_Your task_
Could you output the whole listing exactly as it stands, minus any images?
(Information Opens)
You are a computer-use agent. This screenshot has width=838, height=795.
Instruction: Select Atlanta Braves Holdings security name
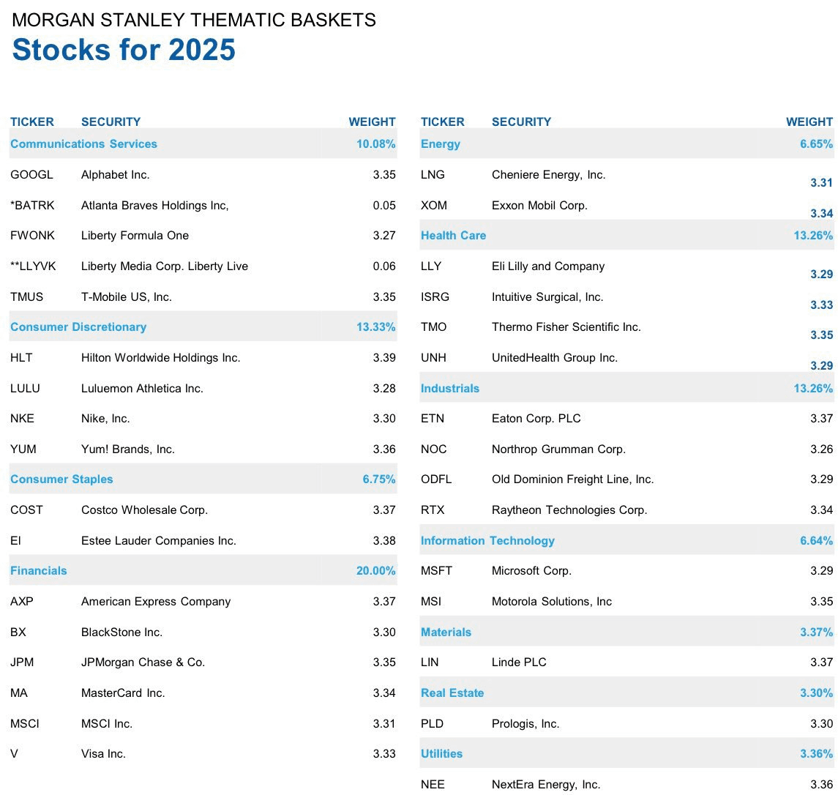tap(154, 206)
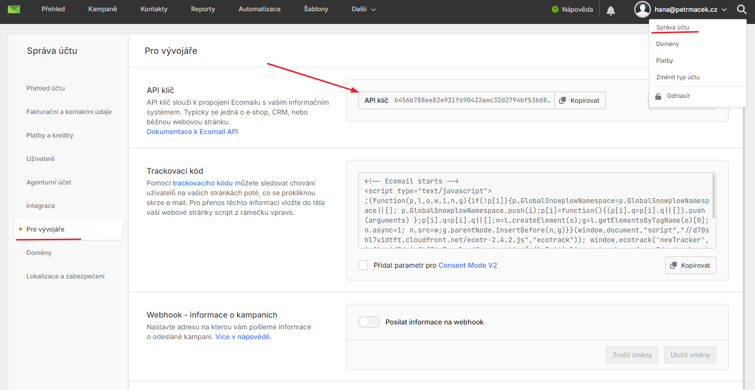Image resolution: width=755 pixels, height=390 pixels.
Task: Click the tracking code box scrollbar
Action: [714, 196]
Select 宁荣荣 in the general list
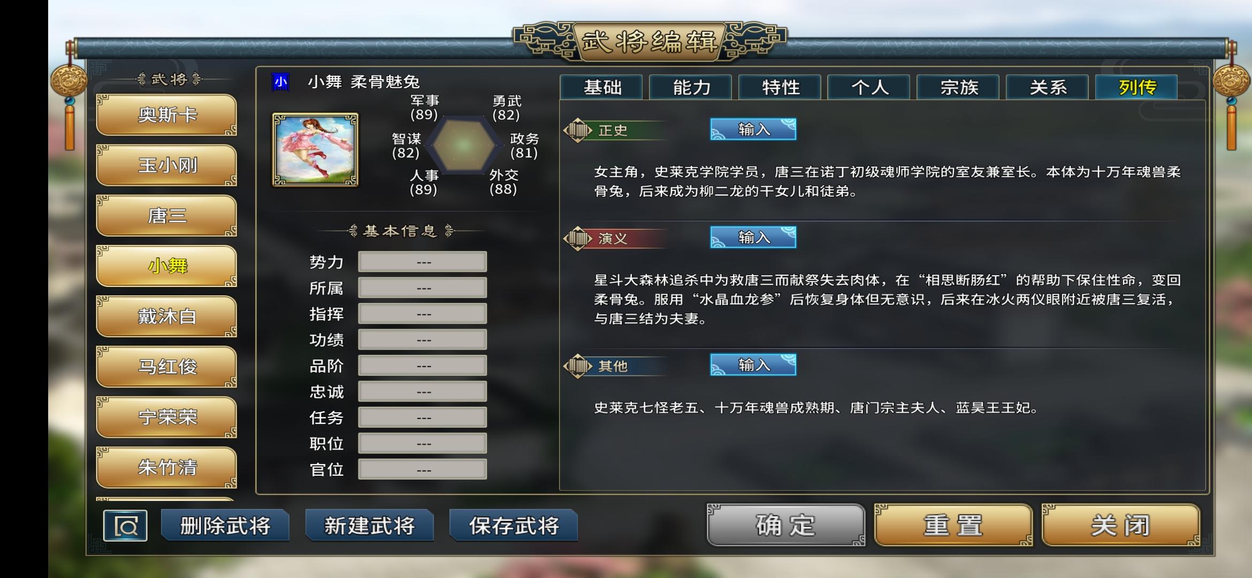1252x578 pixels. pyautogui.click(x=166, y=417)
(Information Closes)
_Answer section_
You are a computer-use agent. This screenshot has width=838, height=795.
Instruction: Select Atlanta Braves Holdings security name
tap(154, 206)
Image resolution: width=755 pixels, height=390 pixels.
Task: Click the tracking code box scrollbar
Action: [714, 196]
Select 宁荣荣 in the general list
1252x578 pixels. pyautogui.click(x=166, y=417)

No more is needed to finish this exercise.